The last session, PhD on Rails by Sam Aaron however saved the day. It was such a refreshing, intelligent and humorous talk that I completely forgot to take notes. Let me try to remember: He created a database backed system to keep track of objects which are rendered in a three dimensional spaces and then implemented a query language to operate on them. Really cool. And the first person I met that uses VRML.

Wednesday evening

We tried to find a restaurant for roughly 25 persons which was not that easy. We ended up in a pretty expensive French brasserie, but I liked my dinner. Some went to play Werewolf. The rest went to Ambulance Bar where we had half a dozen cocktails each. They were very good. We got back to the appartment at 3am, just before the Werewolf players finished.

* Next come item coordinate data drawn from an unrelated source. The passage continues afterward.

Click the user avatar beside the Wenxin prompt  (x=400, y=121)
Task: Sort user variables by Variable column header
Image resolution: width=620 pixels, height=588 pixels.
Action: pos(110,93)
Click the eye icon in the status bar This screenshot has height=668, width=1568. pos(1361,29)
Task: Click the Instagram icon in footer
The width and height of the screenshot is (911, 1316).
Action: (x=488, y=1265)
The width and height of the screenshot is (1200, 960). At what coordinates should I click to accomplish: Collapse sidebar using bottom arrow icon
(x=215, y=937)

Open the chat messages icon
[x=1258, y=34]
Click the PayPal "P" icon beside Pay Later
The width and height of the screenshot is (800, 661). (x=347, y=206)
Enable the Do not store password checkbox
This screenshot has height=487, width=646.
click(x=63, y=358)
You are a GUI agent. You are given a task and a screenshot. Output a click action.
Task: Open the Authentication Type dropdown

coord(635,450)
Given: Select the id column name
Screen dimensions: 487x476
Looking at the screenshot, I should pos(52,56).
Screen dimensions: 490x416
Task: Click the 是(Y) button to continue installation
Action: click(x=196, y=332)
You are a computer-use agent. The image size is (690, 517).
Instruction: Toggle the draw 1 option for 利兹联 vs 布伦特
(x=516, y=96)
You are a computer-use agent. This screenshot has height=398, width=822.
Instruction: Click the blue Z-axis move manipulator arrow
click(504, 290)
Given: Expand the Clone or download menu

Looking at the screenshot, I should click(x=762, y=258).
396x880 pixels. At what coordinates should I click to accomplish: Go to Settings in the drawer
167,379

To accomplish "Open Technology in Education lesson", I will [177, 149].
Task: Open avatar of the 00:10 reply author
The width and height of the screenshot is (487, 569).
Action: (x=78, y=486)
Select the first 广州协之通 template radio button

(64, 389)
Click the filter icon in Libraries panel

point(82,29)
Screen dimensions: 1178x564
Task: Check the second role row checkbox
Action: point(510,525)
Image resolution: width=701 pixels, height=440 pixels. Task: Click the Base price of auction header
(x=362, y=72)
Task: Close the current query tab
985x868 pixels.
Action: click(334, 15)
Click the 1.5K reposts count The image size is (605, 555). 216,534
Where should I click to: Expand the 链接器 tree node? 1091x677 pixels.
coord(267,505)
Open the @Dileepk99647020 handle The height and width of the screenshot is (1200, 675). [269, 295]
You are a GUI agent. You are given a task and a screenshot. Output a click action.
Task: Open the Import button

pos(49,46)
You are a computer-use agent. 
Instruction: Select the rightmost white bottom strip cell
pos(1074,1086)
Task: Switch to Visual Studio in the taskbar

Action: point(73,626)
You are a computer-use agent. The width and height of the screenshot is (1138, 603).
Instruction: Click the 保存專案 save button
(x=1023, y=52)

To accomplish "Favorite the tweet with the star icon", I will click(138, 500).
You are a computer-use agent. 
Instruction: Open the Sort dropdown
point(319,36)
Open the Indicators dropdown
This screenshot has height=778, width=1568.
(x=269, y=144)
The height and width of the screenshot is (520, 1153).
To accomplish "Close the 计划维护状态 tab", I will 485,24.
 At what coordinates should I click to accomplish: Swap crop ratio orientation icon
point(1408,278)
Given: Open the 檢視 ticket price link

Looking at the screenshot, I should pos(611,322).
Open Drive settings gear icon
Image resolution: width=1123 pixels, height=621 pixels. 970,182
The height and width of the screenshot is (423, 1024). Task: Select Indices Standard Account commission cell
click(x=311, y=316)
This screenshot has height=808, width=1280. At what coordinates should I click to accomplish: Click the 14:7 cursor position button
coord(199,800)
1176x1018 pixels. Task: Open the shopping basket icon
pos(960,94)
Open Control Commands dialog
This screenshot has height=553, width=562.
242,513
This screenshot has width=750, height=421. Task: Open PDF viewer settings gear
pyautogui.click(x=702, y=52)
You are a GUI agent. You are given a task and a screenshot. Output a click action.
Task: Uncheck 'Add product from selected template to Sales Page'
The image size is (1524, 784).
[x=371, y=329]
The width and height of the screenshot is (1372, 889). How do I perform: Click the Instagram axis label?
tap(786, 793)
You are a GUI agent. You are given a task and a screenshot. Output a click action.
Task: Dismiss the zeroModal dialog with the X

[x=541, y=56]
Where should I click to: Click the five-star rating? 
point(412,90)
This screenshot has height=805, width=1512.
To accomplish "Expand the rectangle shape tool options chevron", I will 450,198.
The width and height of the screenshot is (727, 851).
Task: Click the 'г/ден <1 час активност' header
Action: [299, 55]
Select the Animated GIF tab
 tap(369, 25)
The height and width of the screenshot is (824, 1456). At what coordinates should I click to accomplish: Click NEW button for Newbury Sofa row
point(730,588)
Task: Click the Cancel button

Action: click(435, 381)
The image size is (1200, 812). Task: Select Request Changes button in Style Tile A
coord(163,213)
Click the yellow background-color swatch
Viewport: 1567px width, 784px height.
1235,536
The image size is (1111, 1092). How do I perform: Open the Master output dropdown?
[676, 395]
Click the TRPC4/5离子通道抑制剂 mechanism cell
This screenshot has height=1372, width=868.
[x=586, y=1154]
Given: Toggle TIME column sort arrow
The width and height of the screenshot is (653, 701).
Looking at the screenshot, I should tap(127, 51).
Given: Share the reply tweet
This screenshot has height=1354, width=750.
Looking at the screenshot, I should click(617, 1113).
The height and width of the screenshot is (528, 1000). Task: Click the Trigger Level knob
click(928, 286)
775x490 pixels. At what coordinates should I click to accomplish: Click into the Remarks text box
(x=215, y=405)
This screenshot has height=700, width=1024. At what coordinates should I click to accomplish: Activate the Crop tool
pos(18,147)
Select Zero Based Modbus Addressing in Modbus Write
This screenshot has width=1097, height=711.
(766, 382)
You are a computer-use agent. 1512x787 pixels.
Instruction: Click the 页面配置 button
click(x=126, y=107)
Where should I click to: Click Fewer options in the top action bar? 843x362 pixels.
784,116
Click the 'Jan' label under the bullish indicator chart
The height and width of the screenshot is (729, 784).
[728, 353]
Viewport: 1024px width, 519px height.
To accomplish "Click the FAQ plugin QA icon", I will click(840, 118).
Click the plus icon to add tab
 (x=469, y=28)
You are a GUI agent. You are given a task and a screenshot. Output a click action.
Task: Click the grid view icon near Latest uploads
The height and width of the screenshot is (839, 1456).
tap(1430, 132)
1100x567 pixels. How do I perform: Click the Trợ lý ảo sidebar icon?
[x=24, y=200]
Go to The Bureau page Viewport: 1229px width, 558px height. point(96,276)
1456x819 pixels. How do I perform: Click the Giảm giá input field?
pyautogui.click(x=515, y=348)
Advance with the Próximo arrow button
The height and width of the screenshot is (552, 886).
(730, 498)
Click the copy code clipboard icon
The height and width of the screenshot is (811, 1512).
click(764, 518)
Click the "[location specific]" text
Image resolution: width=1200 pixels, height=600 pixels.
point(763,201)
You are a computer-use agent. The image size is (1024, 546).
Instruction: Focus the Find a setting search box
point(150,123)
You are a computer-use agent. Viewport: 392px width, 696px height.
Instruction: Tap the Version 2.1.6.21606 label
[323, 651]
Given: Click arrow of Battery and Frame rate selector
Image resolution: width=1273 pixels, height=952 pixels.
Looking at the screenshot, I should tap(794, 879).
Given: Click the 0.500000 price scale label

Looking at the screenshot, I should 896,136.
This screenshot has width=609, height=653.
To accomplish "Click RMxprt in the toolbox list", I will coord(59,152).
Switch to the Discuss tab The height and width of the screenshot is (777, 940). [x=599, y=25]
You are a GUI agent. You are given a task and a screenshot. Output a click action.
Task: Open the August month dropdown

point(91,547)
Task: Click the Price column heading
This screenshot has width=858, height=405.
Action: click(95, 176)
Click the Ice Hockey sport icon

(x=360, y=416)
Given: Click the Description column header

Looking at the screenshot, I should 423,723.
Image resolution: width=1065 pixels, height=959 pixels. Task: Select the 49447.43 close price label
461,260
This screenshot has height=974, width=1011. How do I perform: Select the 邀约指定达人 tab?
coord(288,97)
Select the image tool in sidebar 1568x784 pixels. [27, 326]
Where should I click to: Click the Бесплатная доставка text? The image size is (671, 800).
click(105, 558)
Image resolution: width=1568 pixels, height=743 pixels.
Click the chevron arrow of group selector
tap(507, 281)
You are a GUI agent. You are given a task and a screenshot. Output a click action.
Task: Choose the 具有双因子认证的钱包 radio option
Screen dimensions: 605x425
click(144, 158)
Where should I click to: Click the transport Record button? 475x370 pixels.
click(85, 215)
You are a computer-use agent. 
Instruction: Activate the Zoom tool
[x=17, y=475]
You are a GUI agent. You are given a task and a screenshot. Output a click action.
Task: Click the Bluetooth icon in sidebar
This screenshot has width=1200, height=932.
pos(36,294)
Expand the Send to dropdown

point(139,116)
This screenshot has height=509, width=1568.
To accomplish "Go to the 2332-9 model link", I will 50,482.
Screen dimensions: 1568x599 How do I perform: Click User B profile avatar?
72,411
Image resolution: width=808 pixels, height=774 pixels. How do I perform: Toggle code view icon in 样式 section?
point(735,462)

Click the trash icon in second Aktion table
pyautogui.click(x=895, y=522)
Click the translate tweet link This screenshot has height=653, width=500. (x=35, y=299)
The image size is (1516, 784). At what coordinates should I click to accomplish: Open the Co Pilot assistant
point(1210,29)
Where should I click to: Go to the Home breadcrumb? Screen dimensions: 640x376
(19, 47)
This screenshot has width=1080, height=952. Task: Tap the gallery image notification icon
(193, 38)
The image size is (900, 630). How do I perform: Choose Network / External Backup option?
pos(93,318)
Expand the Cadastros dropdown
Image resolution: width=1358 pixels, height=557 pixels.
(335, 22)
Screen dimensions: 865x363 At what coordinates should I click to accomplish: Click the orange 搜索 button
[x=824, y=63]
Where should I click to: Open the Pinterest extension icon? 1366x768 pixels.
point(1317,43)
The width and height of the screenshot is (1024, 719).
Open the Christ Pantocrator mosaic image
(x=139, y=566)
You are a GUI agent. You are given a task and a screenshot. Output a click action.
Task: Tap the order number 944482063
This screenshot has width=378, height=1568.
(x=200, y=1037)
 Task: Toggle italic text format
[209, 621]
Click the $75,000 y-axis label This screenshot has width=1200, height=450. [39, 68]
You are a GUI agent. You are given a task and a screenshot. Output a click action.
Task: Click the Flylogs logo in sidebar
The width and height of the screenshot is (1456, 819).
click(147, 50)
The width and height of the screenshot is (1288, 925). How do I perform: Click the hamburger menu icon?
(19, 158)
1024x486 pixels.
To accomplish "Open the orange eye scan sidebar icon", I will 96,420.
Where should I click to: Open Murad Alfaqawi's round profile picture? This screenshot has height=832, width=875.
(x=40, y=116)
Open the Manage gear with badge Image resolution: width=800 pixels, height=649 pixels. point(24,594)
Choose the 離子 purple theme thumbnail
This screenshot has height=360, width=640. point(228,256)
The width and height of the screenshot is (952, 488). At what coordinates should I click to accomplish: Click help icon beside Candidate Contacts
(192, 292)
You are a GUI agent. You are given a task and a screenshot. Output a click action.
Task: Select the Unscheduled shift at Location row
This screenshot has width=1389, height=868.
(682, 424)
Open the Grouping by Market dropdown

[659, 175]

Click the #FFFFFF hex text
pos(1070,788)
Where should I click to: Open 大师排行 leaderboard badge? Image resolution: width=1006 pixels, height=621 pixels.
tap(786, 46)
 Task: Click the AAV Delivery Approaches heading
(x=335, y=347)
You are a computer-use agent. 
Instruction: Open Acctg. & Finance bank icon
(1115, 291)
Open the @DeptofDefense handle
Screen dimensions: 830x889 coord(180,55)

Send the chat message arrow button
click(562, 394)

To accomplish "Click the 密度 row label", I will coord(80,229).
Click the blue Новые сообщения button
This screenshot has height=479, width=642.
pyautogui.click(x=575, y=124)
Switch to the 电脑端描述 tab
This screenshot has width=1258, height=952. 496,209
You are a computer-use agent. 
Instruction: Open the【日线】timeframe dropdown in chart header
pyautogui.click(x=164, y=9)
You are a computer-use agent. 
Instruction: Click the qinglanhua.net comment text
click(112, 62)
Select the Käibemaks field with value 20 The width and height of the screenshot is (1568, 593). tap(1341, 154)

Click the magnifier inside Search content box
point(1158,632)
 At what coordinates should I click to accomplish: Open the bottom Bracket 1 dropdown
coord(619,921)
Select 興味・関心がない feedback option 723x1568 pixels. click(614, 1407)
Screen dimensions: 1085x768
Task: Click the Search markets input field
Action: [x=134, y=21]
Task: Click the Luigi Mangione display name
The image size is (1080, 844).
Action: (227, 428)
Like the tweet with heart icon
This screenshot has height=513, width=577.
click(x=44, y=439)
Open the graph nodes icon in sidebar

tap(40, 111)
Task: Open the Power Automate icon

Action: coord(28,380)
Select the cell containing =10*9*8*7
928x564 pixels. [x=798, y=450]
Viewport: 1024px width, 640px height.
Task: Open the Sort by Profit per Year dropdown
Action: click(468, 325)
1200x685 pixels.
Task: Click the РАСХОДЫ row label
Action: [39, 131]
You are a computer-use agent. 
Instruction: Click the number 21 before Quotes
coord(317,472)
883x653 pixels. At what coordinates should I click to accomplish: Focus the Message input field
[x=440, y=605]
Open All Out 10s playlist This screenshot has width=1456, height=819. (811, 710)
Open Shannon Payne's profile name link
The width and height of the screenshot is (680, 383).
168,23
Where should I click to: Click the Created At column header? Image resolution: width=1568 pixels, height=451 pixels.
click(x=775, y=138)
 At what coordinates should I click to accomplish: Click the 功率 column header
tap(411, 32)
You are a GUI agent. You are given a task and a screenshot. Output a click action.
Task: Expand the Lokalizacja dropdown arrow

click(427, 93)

I decided to stay one more day after the conference, and we spent all day at St. Oberholz again. I had a great tiramisu and a beagel. Yum.

Thursday evening

We decided to go to the Fernsehturm for dinner, had a Weizenbier up there waiting until we could enter the spinning restaurant, which was pretty cool. The food was far better than I expected and not even that expensive.

After dinner, we went back to the appartment because we all would need to wake up pretty early.

Flight TXL–FMM, Friday

I had to wake up 6am to get to the airport in time. I met Geoffrey there again and we had another little chat. I flew back with tuifly, which let me chose whether I wanted to be seated to the window or not but had no free coffee or other features. They play the stupid security video for you. It was a bit cheaper, though.

General points

  • git is gaining popularity among Ruby hackers, I saw lots of them installing it and toying around.

  • Berlin: I had forgotten how great the city is. The complete and utter lack of aesthetics actually is appealing, but the icky typography in the subway hurts my soul.